I covered my mouth with my hand as I stepped forward, the fear running through my whole body now.

“Oh my God!” I yelled and immediately ran to the bathroom to get some towels. “Olivia! Call 911! Call 911!” I yelled even louder, trying so hard not to panic and do the right thing to save Katya.

My father was trying so hard to squeeze her arms and stop the bleeding and as soon as I put the towels around her wounds, I felt the tears running down my cheeks.

I was literally sitting face to face with death herself. Katya’s face was pale, only showing the pain she was going through. My father was crying and for the first time in my life, I saw him actually feeling something other than ignorance for his younger daughter.

She was his real daughter after all.

“Katya, look at me,” I whispered as I squeezed her arms with the towels. “Look at me!” I added and put my palms on each side of her face.

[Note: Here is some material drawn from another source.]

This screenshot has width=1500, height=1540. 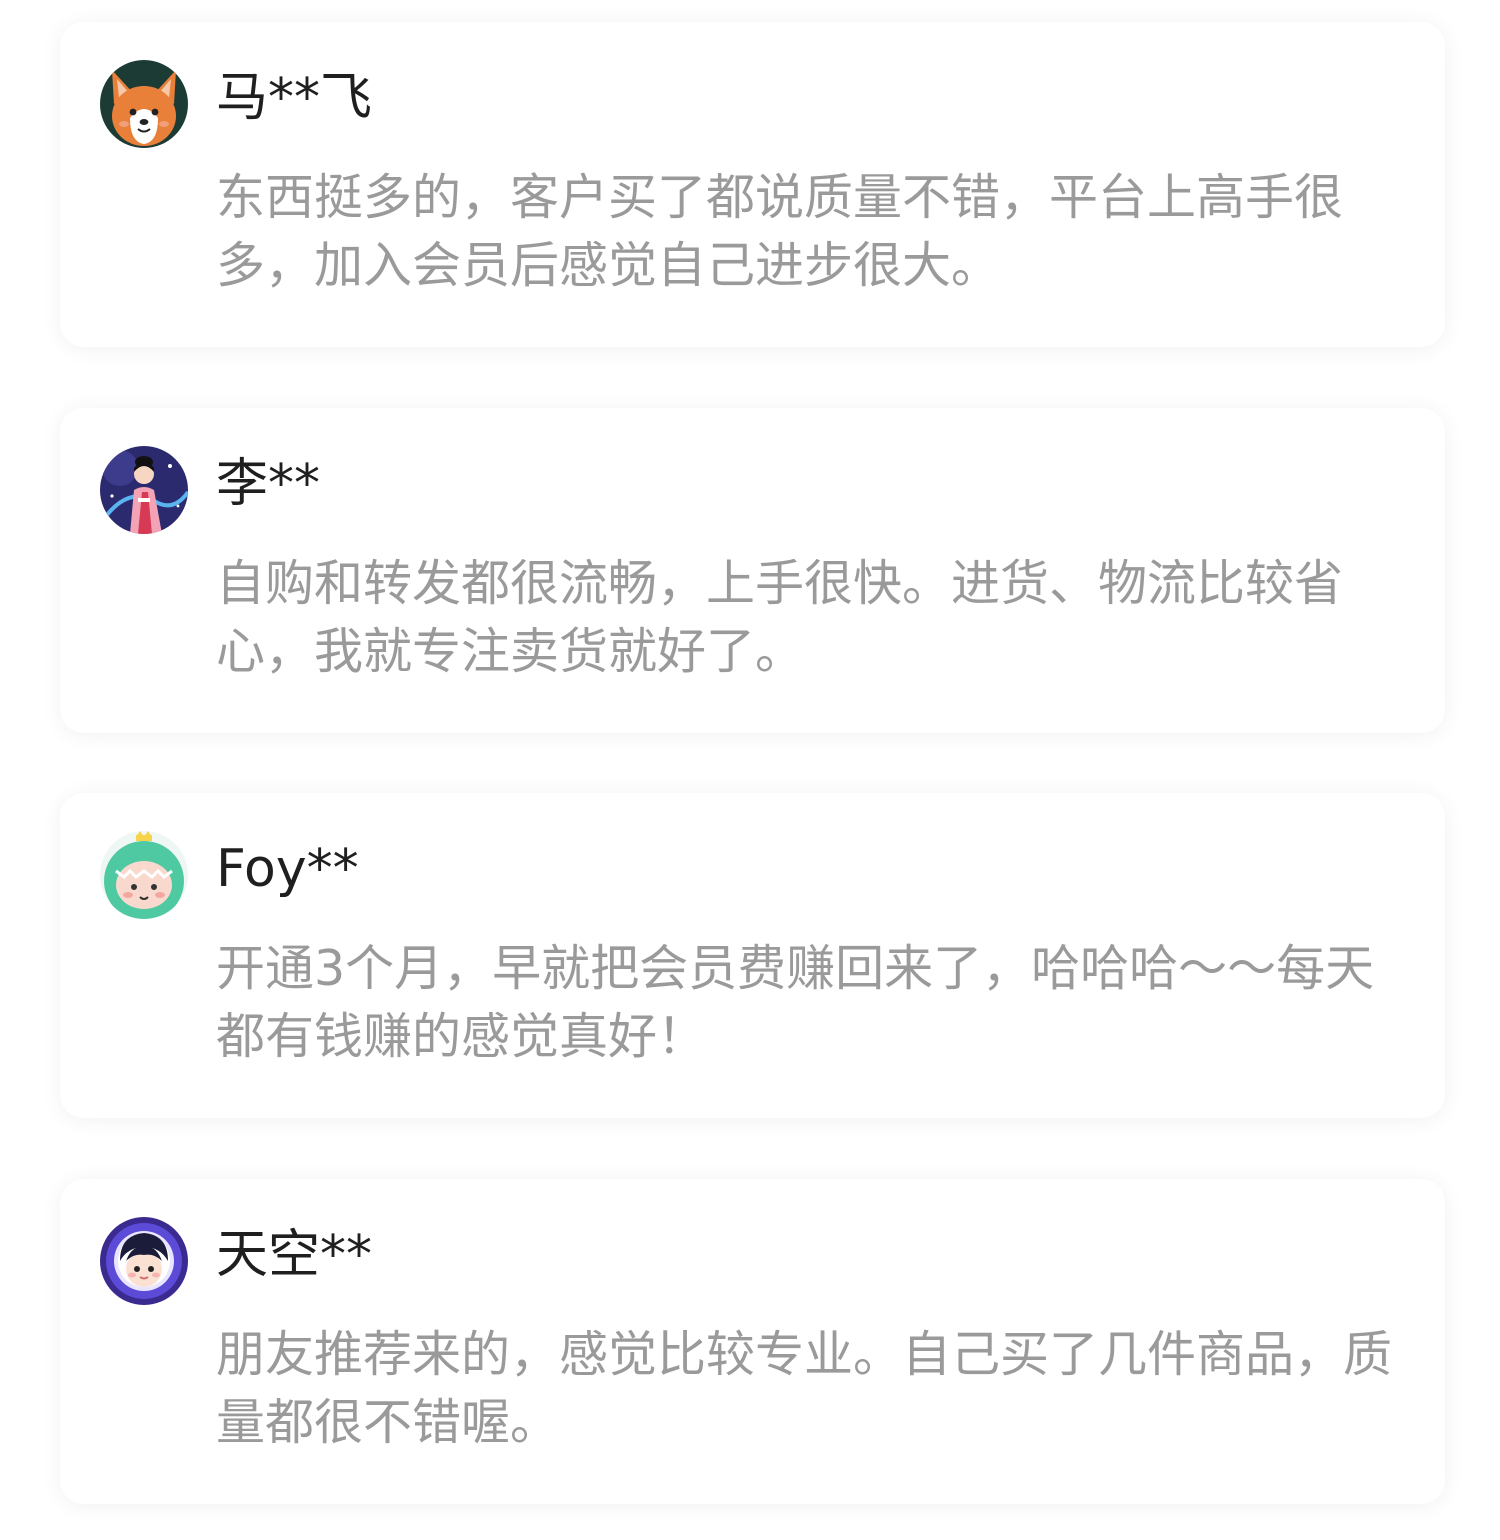 What do you see at coordinates (294, 1255) in the screenshot?
I see `reviewer-name: 天空**` at bounding box center [294, 1255].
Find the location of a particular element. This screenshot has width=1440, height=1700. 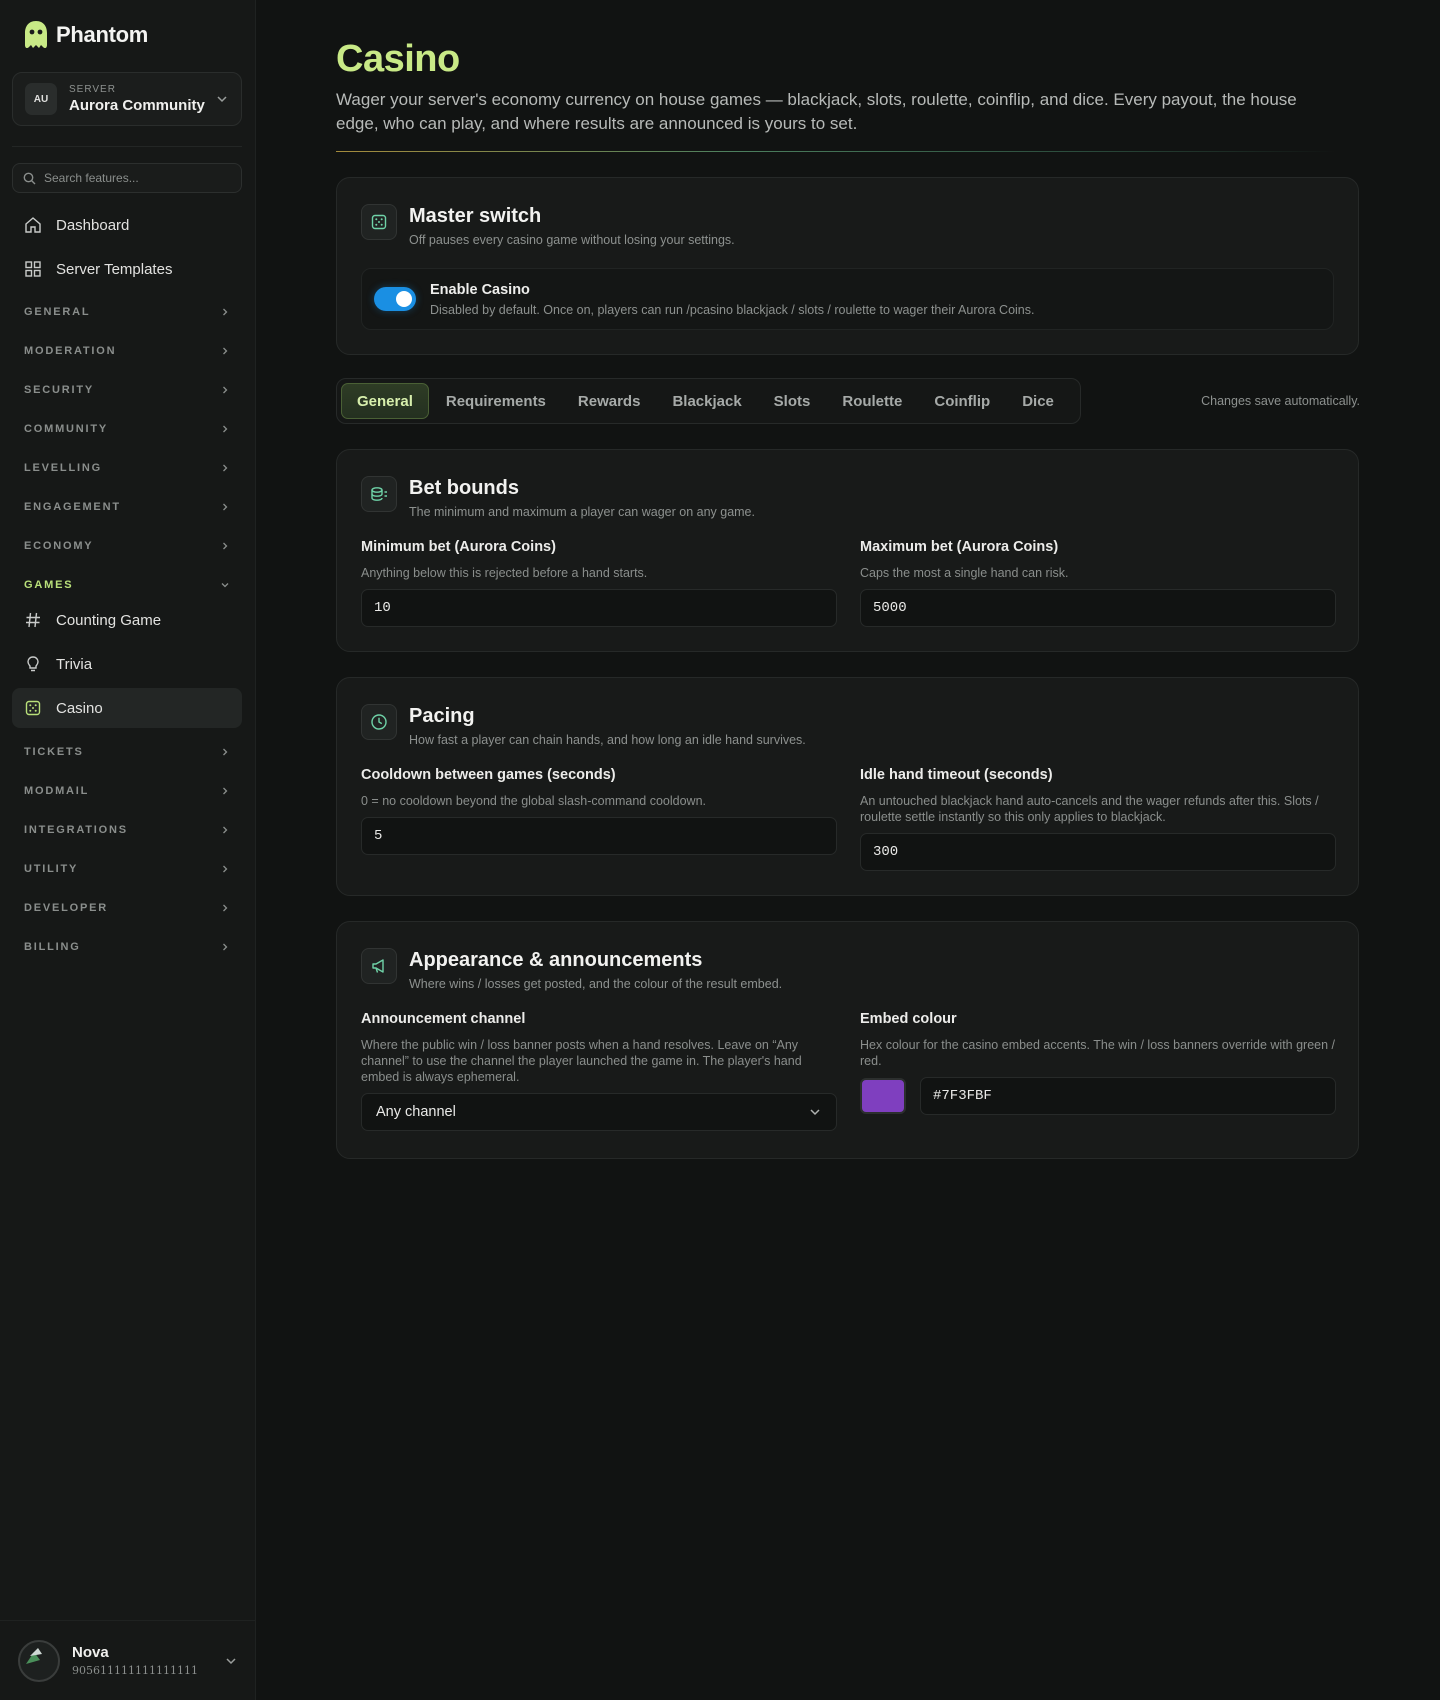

She mumbled something I couldn’t catch, but as soon as Lukyan left the room when the ambulance siren sounded in the distance, Katya slowly moved her head and gripped my hand to make me look her in the eyes.

“Pack your bags, we’re both moving to Maksen’s house,” she whispered and the way her voice was starting to get lower scared me to the bone.

“Calm down, don’t talk too much. There are people who’re coming now to help you,” I mumbled, not knowing exactly what to say.

I just wanted to comfort her, make the pain stop and wipe away what happened. Why did she do this? Did she want to…

No. I couldn’t say it, not even in my head. I refuse to say it out loud.

She didn’t want to do that. She just didn’t.

“The only way he would’ve let you leave was if he lost me forever,” she whispered with a last breath.